Née Susanne Katherina Knauth, elle fut élevée dans l’ouest de Manhattan à New York. Elle était la fille de l’avocat Antonio Knauth et de Else Uhlich, tous deux immigrés allemands. Bien qu’elle fût née sur le sol américain, la langue maternelle de Susanne était l’allemand, qu’elle parlait chez elle. Elle gardera son accent jusqu'à la fin de ses jours.

Elle a été exposée minutieusement à la créativité et à l'art, plus particulièrement à travers la musique. On lui a appris à jouer du violoncelle et du piano, et elle a continué à jouer du violoncelle toute sa vie [4].

Petite, Susanne Langer aimait réciter les œuvres de grands poètes ainsi que des comptines traditionnelles pour enfants. Cela a suscité son amour pour la lecture et l'écriture, et elle écrivait souvent ses propres poèmes et histoires pour divertir ses frères et sœurs plus jeunes qu’elle. Son amour pour la nature a débuté lors des étés passés avec sa famille dans leur chalet au bord du lac George.
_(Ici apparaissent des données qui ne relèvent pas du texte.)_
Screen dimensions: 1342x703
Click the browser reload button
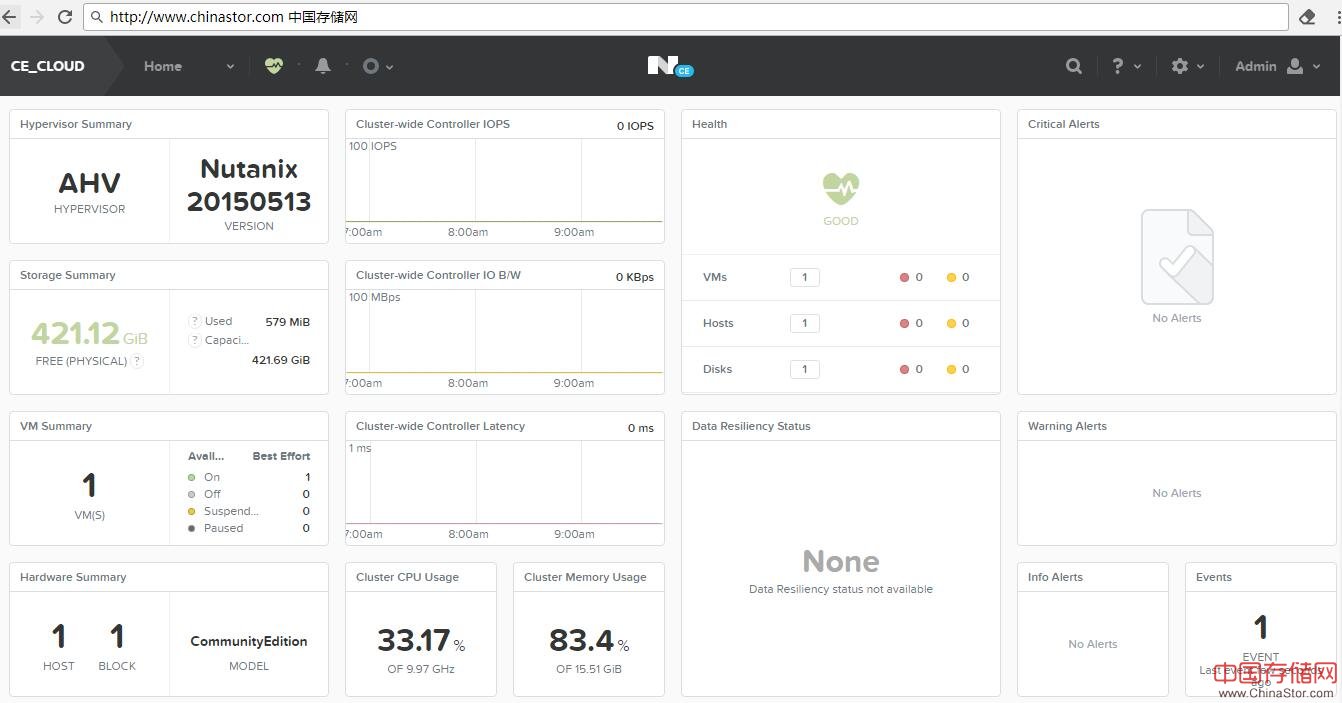pyautogui.click(x=65, y=17)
Elle a épousé William Leonard Langer, un autre étudiant à Harvard en 1921, et la même année, ils ont poursuivi leurs études à Vienne, en Autriche. Ils ont eu deux fils et sont retournés à Cambridge, dans le Massachusetts pour finalement divorcer en 1942. Elle est décédée le 17 juillet 1985 à Old Lyme[5], dans le Connecticut après avoir achevé le troisième volume de son plus grand essai Mind an essay on human feeling.
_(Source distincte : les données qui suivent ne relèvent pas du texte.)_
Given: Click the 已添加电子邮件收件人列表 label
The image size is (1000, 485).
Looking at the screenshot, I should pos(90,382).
Au début de ses études, elle fréquentait la Veltin School, une école privée à Manhattan, qui était uniquement réservée aux filles. On apprenait aux élèves le Français, l’art, la physique, l’astronomie et la philosophie, mais elle avait également des cours particuliers à la maison. En 1916, Susanne s'inscrit au Radcliffe College. Elle obtient son baccalauréat en 1920 et poursuit ses études supérieures en philosophie à Harvard, où elle obtient son diplôme de maîtrise en 1924 et son doctorat en 1926. Elle a été professeur de philosophie à Radcliffe de 1927 à 1942. De plus, elle a enseigné la philosophie pendant un an à l'Université du Delaware et pendant cinq ans à l'Université de Columbia de 1945 à 1950. De 1954 à 1962, elle enseigna au Connecticut College. Elle a également enseigné la philosophie à l'Université du Michigan, à l'Université de New York, à la Northwestern University, à l'Ohio University, au Smith College,au Vassar College, à l'Université de Washington et au Wellesley College[6].
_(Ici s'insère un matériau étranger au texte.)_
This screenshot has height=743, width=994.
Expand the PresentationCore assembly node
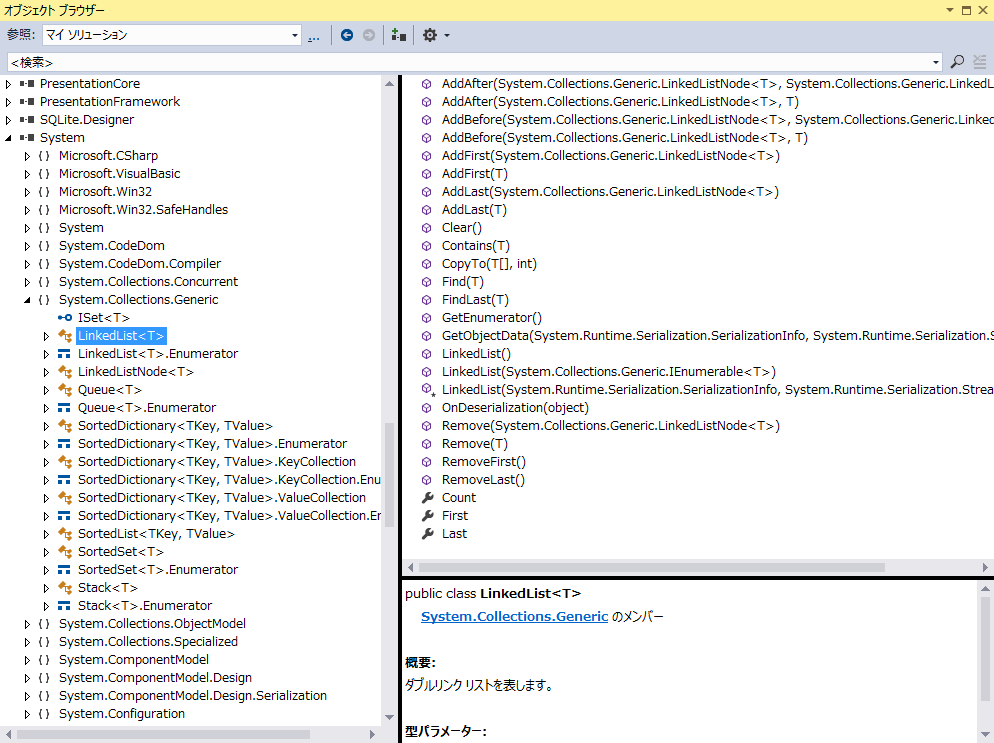[8, 84]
Le travail de Langer fut grandement influencé par les philosophes Ernst Cassirer et Alfred North Whitehead. Whitehead, d’origine anglaise, était professeur de mathématiques et de philosophie et fut l’un des professeurs de Langer à Radcliffe. C’est lui qui l’initia à l’histoire de la pensée humaine, aux origines du monde moderne et à la philosophie contemporaine. Il l’aida à modeler sa perspective sur ces différents sujets qu’elle présenta dans son premier texte, The Practice of Philosophy. Tout au long de sa carrière, Whitehead continua d’influencer son interprétation du monde complexe de la pensée humaine ce qui la mena à poursuivre un parcours philosophique.

Elle partageait la conviction de Whitehead qui était d’aller au-delà des limites de la recherche scientifique. Il croyait qu’avec la pensée et les idées nouvellement découvertes qui avaient initié l’ère moderne de la science et de la philosophie, se présenterait l’opportunité d’une renaissance de la créativité philosophique. Elle a alors dédié Philosophy in a New Key à "Alfred North Whitehead, mon grand ami et professeur."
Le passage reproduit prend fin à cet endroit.